### Tarefa A
Segundo o texto sobre a crise do sistema tonal, em que século essa crise ocorreu?
### Tarefa B
Retome o texto sobre a crise do sistema tonal e prossiga a partir do ponto em que ele termina.

### Trecho do texto
-------
Quando da crise no sistema tonal (simplificando ao máximo, podemos dizer que esse sistema é o que usa aquela escala que aprendemos quando crianças na escola: dó, ré, mi... si, dó) na chamada música de concerto, crise ocorrida no século XIX, os compositores estavam à procura de estabelecer novos caminhos para a produção musical. A produção da chamada Escola de Viena, com Schoenberg, Alban Berg e Webern, foi, de certa forma, uma modo de responder a essa crise. Como afirmava Schoenberg, o trabalho de Wagner já tinha anunciado a crise do sistema tonal, e depois dele não era possível nenhum retorno. Foi desse entendimento que surgiu a necessidade de construir um novo código, que fosse mais longe do que Wagner já tinha ido. Esse código seria o dodecafonismo; depois, o serialismo integral.
-------
### Dados fornecidos
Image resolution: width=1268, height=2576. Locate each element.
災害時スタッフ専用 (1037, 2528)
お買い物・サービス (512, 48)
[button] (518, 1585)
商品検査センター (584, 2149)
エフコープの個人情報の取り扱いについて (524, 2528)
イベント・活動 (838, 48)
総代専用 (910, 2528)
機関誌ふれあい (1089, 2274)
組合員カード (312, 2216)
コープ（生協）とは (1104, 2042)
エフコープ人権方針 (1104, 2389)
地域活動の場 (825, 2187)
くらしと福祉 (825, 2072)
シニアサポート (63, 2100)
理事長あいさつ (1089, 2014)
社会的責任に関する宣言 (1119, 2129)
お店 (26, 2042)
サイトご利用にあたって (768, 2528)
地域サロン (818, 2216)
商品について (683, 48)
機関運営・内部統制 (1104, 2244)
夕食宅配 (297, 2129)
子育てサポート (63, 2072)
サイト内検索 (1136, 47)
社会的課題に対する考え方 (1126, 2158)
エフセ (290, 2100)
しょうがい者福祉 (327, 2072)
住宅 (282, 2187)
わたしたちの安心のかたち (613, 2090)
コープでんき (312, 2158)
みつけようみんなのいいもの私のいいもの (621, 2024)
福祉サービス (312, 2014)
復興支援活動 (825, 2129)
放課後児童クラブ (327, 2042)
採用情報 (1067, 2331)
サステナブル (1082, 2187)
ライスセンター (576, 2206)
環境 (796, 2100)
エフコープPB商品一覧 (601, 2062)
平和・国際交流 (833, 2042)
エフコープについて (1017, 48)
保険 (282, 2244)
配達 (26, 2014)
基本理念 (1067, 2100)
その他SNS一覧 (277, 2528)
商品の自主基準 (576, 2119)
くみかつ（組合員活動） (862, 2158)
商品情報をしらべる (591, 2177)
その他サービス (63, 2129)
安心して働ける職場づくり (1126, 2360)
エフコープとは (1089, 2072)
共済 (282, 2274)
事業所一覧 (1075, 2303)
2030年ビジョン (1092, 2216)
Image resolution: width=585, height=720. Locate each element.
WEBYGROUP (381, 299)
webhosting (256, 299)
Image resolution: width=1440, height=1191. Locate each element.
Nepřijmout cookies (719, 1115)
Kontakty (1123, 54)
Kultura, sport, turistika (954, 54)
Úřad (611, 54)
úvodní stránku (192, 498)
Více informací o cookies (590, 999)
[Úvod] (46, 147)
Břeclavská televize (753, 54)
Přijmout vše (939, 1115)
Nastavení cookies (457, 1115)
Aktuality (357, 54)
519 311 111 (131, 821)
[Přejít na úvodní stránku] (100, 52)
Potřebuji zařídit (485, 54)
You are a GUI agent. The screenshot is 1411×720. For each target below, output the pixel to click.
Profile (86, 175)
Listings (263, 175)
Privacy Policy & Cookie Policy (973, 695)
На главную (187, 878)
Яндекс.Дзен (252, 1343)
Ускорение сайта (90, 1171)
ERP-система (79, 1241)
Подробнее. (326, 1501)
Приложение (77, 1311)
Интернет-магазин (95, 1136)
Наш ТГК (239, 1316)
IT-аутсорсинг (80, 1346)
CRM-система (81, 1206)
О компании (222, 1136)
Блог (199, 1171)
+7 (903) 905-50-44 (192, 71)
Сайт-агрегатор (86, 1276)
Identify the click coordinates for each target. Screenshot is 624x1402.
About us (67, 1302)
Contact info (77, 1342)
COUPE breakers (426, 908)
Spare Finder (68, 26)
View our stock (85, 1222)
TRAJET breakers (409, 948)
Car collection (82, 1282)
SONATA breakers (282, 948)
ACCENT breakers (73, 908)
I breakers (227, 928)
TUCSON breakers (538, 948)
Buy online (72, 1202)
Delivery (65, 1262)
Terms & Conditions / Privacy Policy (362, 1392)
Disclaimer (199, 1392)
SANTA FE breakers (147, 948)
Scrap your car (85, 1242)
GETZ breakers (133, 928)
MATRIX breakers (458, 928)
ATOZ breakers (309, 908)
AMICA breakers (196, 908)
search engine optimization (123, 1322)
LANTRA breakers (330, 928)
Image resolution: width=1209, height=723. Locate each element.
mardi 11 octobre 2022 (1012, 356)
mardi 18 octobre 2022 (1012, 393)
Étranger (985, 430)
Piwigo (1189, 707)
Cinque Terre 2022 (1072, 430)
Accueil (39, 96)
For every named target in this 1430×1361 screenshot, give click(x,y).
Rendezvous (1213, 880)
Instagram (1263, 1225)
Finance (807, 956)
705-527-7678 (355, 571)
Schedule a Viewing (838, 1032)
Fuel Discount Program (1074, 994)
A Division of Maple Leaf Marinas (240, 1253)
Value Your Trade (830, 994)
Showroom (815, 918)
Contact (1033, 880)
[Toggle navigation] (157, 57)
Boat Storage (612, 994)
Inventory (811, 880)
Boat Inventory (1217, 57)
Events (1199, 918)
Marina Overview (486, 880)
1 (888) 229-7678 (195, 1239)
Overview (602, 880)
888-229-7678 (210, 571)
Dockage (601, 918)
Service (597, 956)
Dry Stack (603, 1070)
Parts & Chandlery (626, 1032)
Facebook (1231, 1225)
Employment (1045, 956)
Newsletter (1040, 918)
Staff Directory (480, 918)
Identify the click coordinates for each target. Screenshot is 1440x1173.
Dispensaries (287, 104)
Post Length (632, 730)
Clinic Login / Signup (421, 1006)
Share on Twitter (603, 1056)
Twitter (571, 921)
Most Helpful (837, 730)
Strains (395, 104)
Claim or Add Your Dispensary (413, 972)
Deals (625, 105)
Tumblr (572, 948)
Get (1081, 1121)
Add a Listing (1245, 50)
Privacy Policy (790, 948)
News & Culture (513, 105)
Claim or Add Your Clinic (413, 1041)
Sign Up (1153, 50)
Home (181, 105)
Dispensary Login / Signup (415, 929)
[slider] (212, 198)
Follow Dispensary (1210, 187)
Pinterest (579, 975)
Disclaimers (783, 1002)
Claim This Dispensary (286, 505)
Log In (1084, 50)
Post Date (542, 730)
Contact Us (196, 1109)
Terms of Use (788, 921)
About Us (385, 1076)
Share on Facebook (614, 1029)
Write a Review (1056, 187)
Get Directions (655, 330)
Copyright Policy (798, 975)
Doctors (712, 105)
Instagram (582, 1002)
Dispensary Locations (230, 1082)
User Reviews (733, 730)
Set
-------
### Resposta esperada A
No século XIX.

### Resposta esperada B
Outra solução vinha da França: Claude Debussy. Além da questão timbrística que preocupava esse compositor (novos sons resultantes de novas combinações de instrumentos), havia também a possibilidade de usos dos modos (sistema que organiza as notas da escala de forma diferente do sistema tonal) que ele descobriu, ou pelo menos teve um precioso insight, a partir da audição de músicas orientais na Feira Mundial de Paris, por ocasião das comemorações do centenário da Revolução Francesa (1889). Além dos modos, havia também a questão das polirritmias (sistema pelo qual várias “linhas” rítmicas são articuladas simultaneamente), que Debussy afirmou ser imensamente superior às formas rítmicas usadas na tradição da música ocidental.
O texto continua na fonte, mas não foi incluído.